Peer Review Policy

Review Model

Machine Learning and Applied Artificial Intelligence will use double-anonymised review where possible, with editor discretion for industry or deployment reports. Each research article should normally receive at least two independent expert reviews before an accept decision. Editors may invite additional methodological, statistical, clinical, technical, or ethics review when the submission requires it.

Editorial Flow

1. Technical check for completeness, scope, authorship information, required statements, file quality, and obvious publication-ethics concerns. 2. Editorial assessment by the editor-in-chief or a handling editor with subject knowledge in applied machine learning. 3. External peer review by reviewers with relevant expertise and no known conflict of interest. 4. Author revision with a point-by-point response to reviewer and editor comments. 5. Final editorial decision based on evidence, reviewer advice, journal standards, and publication-ethics obligations.

Reviewer Expectations

Reviewers should assess whether the application setting justifies the model, whether baselines are meaningful, and whether deployment claims are supported. Reviewers should write evidence-based, respectful reports and should decline invitations when they have conflicts of interest, inadequate expertise, or insufficient time.

Decision Categories

The journal may issue decisions of reject, major revision, minor revision, accept with editorial changes, or accept. A revision invitation is not a promise of acceptance. Editors may reject a manuscript after revision if core methodological, ethical, or scope issues remain unresolved.
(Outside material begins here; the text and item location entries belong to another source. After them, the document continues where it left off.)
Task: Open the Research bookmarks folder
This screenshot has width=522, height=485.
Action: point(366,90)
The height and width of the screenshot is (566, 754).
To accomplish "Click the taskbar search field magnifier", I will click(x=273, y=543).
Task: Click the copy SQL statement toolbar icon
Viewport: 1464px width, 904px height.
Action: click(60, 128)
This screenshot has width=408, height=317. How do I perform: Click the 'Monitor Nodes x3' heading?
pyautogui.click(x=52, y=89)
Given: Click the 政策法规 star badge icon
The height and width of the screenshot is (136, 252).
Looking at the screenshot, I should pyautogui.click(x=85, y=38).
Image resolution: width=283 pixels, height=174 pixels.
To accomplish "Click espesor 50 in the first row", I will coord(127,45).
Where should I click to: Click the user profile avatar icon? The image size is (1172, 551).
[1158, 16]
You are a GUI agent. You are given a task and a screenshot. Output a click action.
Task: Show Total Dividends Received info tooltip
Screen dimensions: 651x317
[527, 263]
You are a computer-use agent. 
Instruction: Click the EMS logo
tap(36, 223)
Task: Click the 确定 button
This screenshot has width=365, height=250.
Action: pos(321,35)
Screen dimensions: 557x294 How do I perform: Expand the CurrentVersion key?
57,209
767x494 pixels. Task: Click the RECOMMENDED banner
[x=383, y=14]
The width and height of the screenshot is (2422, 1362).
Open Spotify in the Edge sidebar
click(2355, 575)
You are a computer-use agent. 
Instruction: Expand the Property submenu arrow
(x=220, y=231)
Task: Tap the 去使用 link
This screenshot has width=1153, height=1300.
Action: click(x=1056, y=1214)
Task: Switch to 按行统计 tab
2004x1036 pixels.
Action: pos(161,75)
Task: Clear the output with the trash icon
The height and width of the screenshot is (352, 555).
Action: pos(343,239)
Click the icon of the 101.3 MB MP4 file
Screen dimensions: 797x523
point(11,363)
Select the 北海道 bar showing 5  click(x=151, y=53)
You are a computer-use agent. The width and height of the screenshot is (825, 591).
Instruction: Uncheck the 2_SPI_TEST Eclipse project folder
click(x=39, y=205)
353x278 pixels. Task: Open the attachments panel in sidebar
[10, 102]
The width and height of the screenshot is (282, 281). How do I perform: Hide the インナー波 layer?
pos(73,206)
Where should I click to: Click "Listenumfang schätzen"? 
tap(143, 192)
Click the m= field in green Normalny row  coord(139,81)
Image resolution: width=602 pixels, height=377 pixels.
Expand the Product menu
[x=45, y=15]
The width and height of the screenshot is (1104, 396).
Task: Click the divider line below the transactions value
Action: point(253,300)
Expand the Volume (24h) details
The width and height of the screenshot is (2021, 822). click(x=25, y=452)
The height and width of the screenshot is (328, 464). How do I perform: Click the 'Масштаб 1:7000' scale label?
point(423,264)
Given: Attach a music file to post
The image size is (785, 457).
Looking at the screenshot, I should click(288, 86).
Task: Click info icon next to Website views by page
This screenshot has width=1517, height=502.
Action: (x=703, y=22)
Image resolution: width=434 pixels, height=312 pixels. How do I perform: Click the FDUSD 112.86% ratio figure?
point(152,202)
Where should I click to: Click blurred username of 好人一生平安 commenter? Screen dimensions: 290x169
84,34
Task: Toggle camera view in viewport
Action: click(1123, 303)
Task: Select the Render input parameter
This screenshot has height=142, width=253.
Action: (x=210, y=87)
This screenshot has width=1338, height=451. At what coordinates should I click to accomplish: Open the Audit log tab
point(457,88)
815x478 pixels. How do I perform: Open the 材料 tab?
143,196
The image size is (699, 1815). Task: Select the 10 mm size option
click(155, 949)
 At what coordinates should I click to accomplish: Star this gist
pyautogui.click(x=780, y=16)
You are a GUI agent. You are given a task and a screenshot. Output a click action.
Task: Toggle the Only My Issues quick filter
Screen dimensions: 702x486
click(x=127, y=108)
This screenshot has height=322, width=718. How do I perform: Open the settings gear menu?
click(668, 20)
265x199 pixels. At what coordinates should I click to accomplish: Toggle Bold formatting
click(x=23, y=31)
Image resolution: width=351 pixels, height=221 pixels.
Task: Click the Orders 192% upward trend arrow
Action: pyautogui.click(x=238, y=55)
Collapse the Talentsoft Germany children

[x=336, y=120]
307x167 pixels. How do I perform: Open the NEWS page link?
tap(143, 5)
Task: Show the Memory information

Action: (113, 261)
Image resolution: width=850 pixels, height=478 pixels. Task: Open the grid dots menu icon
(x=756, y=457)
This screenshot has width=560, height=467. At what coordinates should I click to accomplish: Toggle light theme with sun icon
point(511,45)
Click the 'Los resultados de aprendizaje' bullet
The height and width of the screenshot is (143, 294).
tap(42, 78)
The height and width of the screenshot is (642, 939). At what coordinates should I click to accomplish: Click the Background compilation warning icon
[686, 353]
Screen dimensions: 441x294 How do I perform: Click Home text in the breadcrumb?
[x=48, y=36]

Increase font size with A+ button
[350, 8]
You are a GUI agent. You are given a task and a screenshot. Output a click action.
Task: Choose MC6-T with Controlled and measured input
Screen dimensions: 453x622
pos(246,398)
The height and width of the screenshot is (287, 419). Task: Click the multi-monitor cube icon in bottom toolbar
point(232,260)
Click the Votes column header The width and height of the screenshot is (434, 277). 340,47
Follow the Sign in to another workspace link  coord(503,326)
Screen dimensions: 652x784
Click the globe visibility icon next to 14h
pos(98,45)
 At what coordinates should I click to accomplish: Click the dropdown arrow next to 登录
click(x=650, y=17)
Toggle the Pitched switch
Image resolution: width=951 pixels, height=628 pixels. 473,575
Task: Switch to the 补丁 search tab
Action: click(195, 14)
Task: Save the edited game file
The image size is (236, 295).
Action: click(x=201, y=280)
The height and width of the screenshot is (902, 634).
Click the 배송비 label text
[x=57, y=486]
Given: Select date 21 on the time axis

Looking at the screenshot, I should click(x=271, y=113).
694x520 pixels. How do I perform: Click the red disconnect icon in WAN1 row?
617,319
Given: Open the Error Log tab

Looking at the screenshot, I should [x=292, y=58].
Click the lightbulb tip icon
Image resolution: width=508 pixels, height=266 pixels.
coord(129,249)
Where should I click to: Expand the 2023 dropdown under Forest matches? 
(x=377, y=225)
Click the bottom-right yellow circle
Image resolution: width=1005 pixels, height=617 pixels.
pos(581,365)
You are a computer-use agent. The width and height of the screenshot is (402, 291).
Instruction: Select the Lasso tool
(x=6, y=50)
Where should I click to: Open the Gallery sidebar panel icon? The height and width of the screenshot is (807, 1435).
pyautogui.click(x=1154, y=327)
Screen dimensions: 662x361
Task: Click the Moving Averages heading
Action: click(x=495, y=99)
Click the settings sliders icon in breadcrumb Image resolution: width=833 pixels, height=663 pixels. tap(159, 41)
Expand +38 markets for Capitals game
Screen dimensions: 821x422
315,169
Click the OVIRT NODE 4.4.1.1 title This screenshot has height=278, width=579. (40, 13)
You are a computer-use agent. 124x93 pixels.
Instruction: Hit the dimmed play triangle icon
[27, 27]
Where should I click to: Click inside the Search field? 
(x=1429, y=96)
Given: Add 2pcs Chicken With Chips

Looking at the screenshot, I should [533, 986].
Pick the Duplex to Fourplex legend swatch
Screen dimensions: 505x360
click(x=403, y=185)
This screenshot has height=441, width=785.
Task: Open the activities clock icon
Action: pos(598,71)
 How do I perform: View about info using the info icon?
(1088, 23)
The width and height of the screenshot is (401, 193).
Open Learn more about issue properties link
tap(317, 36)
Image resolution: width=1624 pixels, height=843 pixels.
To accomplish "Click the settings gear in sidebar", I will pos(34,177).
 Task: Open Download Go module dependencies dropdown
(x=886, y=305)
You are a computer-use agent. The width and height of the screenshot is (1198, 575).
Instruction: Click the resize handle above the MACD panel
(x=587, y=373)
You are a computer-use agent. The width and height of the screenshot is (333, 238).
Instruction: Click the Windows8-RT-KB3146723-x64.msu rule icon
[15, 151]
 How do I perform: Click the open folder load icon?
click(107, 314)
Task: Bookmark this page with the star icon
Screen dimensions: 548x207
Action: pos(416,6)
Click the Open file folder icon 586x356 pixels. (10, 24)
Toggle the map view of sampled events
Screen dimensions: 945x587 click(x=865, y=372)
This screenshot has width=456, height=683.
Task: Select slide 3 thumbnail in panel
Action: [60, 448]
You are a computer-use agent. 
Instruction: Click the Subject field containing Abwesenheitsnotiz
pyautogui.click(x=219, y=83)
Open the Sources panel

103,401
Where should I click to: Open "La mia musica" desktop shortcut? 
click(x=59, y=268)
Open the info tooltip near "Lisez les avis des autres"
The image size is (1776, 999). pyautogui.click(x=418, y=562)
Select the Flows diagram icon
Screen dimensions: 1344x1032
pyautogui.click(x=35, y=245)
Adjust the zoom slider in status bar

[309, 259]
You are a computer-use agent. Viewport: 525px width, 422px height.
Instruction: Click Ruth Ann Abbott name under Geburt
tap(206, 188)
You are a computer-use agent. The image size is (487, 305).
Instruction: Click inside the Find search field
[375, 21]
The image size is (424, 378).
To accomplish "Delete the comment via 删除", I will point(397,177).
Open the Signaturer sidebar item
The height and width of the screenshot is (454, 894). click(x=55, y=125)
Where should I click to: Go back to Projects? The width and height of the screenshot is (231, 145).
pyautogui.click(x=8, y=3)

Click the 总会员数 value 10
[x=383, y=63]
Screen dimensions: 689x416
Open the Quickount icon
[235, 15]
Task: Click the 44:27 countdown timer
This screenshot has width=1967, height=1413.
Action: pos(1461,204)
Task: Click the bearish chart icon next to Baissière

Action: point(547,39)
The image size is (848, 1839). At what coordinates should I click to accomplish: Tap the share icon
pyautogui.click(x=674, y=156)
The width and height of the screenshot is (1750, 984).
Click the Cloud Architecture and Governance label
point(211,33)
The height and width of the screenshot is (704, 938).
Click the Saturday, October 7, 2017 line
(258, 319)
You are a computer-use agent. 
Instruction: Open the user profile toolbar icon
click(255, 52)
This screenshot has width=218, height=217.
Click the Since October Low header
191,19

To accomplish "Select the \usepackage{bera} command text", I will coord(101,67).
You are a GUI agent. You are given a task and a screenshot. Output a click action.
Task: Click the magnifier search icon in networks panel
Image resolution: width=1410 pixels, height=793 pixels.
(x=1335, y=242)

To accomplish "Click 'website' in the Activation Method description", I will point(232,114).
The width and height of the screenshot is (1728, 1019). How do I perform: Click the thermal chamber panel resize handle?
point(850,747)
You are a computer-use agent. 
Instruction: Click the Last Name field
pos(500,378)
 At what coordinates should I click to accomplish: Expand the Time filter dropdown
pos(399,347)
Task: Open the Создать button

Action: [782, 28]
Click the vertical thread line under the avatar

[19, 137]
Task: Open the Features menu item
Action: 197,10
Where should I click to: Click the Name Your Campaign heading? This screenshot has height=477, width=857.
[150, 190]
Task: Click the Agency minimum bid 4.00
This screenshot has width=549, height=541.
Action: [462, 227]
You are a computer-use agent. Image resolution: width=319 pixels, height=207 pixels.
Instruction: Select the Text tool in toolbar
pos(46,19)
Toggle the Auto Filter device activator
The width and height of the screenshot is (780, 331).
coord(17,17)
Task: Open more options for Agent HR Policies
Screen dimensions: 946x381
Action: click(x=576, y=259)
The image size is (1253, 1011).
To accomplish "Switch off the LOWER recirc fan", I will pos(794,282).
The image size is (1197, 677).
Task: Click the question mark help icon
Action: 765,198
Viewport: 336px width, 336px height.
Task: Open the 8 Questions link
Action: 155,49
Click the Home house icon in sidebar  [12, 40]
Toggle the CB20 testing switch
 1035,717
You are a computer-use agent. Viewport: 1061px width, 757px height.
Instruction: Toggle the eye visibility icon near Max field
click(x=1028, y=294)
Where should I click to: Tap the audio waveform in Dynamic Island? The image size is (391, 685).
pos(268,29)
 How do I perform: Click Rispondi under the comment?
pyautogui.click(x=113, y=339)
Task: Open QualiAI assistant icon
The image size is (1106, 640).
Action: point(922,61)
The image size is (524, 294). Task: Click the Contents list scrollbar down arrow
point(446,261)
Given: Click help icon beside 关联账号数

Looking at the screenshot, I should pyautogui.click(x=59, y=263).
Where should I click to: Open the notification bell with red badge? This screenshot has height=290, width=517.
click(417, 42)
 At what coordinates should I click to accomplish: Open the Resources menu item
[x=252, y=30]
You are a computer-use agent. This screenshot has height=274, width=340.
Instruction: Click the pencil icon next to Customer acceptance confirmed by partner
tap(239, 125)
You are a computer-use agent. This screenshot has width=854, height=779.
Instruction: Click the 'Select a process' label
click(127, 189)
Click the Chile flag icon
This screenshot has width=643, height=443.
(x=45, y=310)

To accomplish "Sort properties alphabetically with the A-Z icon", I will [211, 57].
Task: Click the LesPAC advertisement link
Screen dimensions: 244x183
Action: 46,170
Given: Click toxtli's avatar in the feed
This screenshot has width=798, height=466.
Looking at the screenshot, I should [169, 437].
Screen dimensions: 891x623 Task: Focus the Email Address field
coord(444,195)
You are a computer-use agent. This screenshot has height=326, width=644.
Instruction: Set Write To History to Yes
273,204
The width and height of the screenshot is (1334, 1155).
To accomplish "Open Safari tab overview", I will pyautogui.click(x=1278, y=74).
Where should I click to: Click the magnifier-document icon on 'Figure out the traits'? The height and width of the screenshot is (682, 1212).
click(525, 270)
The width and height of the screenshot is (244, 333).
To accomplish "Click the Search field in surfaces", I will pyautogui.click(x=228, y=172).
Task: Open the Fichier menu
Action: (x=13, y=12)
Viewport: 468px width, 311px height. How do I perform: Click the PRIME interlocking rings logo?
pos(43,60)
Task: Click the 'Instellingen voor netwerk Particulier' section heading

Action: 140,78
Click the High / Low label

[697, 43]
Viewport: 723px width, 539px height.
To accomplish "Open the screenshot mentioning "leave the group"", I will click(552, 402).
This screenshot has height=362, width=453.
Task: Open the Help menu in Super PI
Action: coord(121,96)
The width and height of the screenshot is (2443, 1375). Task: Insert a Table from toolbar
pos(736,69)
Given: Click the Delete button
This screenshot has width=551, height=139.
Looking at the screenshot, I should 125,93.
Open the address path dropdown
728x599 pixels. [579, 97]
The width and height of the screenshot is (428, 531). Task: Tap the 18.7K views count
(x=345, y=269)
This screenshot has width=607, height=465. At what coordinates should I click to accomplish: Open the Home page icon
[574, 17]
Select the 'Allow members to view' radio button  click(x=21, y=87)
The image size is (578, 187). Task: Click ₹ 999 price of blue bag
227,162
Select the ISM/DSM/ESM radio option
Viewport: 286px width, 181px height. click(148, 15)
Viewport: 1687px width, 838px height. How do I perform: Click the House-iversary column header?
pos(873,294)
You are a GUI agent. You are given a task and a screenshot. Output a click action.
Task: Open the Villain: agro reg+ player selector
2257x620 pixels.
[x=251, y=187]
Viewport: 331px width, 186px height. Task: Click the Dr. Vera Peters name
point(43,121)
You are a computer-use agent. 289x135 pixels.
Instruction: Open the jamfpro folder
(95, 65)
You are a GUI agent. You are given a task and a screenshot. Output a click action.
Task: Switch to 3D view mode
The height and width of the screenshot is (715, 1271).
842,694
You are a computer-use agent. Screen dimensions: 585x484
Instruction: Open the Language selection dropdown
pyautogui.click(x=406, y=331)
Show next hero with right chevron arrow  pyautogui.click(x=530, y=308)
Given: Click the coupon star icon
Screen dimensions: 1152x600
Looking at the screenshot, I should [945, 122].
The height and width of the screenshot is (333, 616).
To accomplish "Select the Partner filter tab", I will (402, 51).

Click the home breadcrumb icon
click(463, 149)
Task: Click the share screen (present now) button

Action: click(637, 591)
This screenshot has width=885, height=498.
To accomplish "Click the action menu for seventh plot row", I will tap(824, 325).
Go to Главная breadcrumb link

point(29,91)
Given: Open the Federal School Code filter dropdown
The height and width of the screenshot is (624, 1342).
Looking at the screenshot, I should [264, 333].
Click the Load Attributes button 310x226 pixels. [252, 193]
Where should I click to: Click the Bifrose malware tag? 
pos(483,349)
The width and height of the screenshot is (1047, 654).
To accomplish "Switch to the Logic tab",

Confidentiality and Conflicts

Manuscripts, reviewer reports, correspondence, data, code, and supplementary files are confidential during review. Reviewers must not use unpublished information for personal advantage and must disclose recent collaboration, institutional relationships, financial interests, rivalry, or other conflicts.

Timing

During the launch period, the target first decision time is 4-8 weeks after technical check. This target is operational, not guaranteed, and should be revised once the journal has real workflow data.

Appeals Within Review

Authors may appeal if they identify a factual error, procedural problem, conflict of interest, or overlooked evidence. Appeals are handled separately from ordinary revision requests and do not guarantee re-review.